→ SET PROBLEM:
Would you reproduce everything from the line containing "Screen dimensions: 742x542" down to the line containing "Action: point(353,38)", both ends included, word for word and leaving out the pictures?

→ TASK MATERIAL:
....................

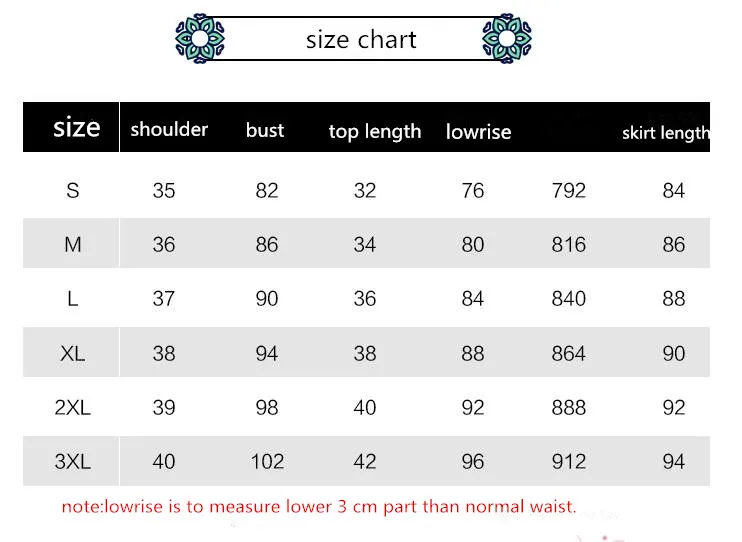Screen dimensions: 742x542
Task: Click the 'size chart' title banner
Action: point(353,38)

....................

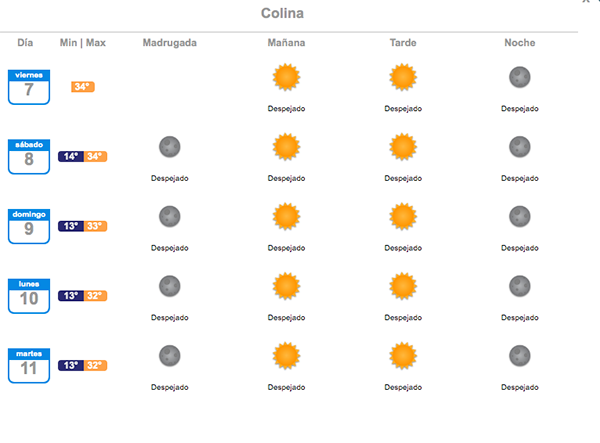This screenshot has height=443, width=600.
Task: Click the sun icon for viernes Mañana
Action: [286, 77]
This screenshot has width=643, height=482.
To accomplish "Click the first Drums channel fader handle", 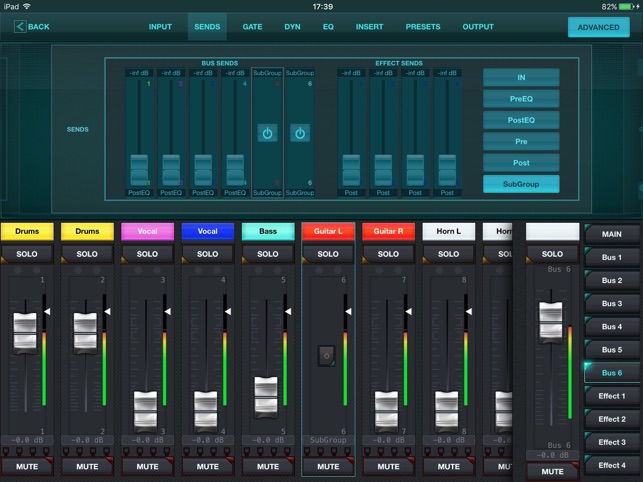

....................

→ WRITTEN SOLUTION:
Screen dimensions: 742x542
Task: Click the 'size chart' title banner
Action: point(353,38)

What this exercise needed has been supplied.